SELECTED EXCERPT:
◆ ◆ ◆ ◆

Sure. So it is very difficult to quantify the impact of XP because you also have the impact from the older, aging installed base, and the fact of the matter is that people realize that there are certain things they need to do, they need to do on notebooks or laptops -- I'd say laptops or desktops, and so they really need a PC. And so it's really difficult for us to quantify what's going on there. To Meg's point though about Japan, if you look at kind of the local currency growth year-over-year last quarter, it was in the mid-single digits. Even this quarter, it's up in the high-single digits, but it has obviously moved very quickly from XP to Windows. Let me also just give a little bit more color on the regional. So if you look at PCs in Americas, up in local currency double digits, that was led by very strong performance in the U.S., again, double-digit performance. EMEA had double-digit performance growth as well, and that was heavily led by the U.K. with double digits; Germany, double digits; and to a lesser extent, Italy. And then APJ was up high-single digits. So we really had broad-based performance -- strong performance in PCs.

Margaret Whitman

Analyst · JPMorgan.

And even in China, commercial PCs did well.

Catherine Lesjak

Analyst · JPMorgan.

Yes.

Margaret Whitman

Analyst · JPMorgan.

Consumer, not so much but commercial, pretty good.

Catherine Lesjak

Analyst · JPMorgan.

Yes.

Operator

Operator

From Jim Suva with Citigroup.

Jim Suva

Analyst

A question for Meg and then one for Cathie. Meg, when you look at your services that declined, I think, it's a little bit concerning year-over-year and eventually [ph] EMEA [indiscernible]. Is it solely attributable to EMEA that the [indiscernible] new incremental items causing you to be more cautious? And then for Cathie, if you can just talk about cash flow, I mean, Meg talked about more of a stable revenue [indiscernible] what we're hoping for. So if that happens, your cash flow has been about $9 billion the last 2 years in a row. Should we expect some changes to that, as I had assumed inventory work down has helped to offset [indiscernible] cash flow? Or how should we think about the cash flow in a more stable environment versus the past few years of revenue decline?

◆ ◆ ◆ ◆

EXTRACTED DATA:
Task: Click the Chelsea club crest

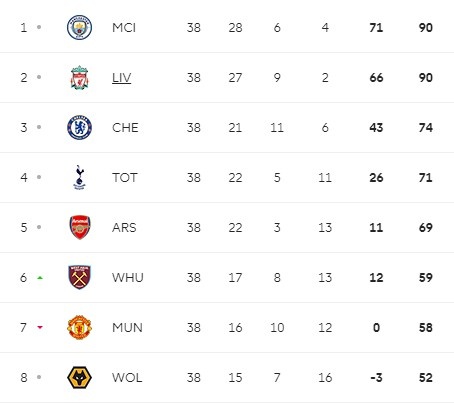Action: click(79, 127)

◆ ◆ ◆ ◆

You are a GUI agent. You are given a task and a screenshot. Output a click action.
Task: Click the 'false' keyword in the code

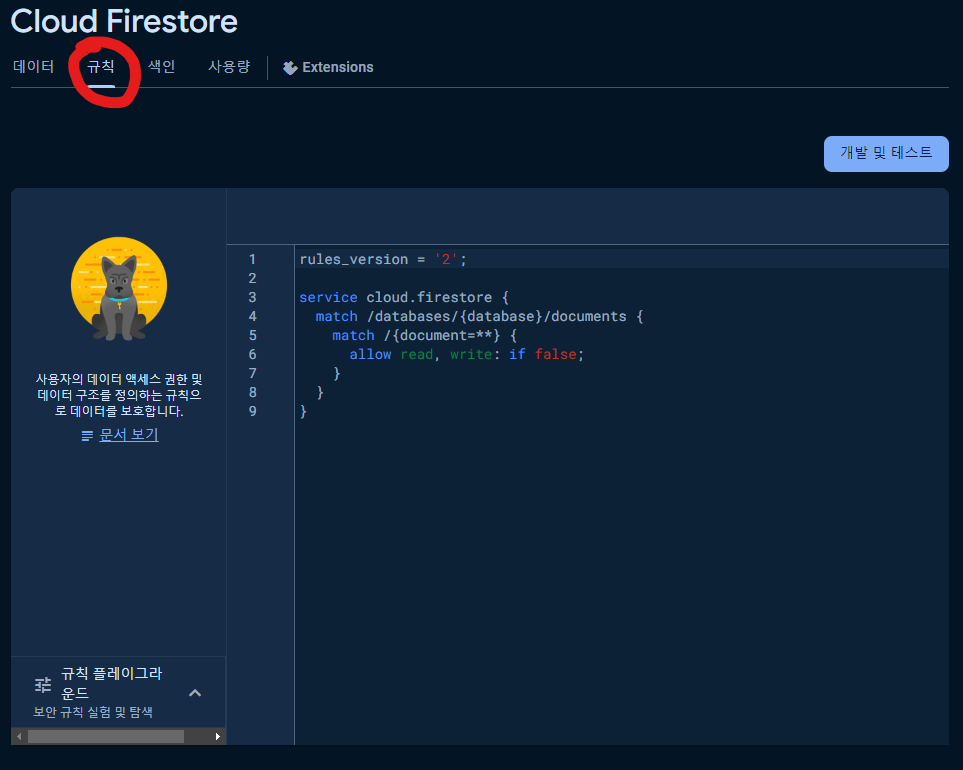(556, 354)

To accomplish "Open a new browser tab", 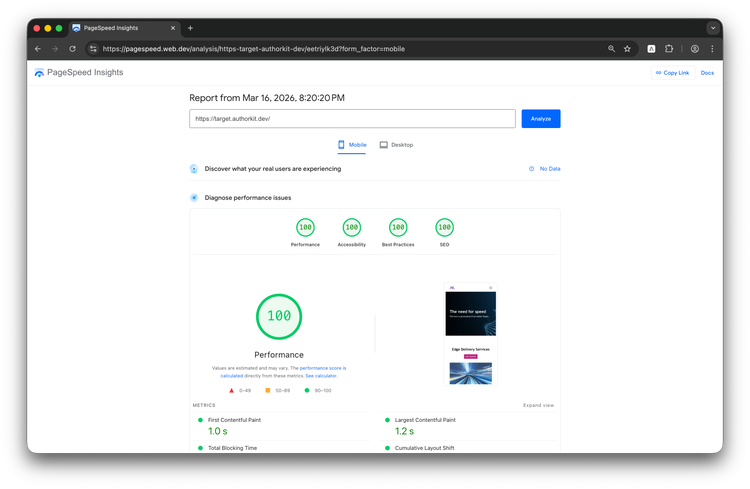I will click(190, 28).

◆ ◆ ◆ ◆

YOUR INSTRUCTIONS: Reproduce the passage of the earnings call transcript from "From Jim Suva" to "of revenue decline?".

PROBLEM SOLUTION:
From Jim Suva with Citigroup.

Jim Suva

Analyst

A question for Meg and then one for Cathie. Meg, when you look at your services that declined, I think, it's a little bit concerning year-over-year and eventually [ph] EMEA [indiscernible]. Is it solely attributable to EMEA that the [indiscernible] new incremental items causing you to be more cautious? And then for Cathie, if you can just talk about cash flow, I mean, Meg talked about more of a stable revenue [indiscernible] what we're hoping for. So if that happens, your cash flow has been about $9 billion the last 2 years in a row. Should we expect some changes to that, as I had assumed inventory work down has helped to offset [indiscernible] cash flow? Or how should we think about the cash flow in a more stable environment versus the past few years of revenue decline?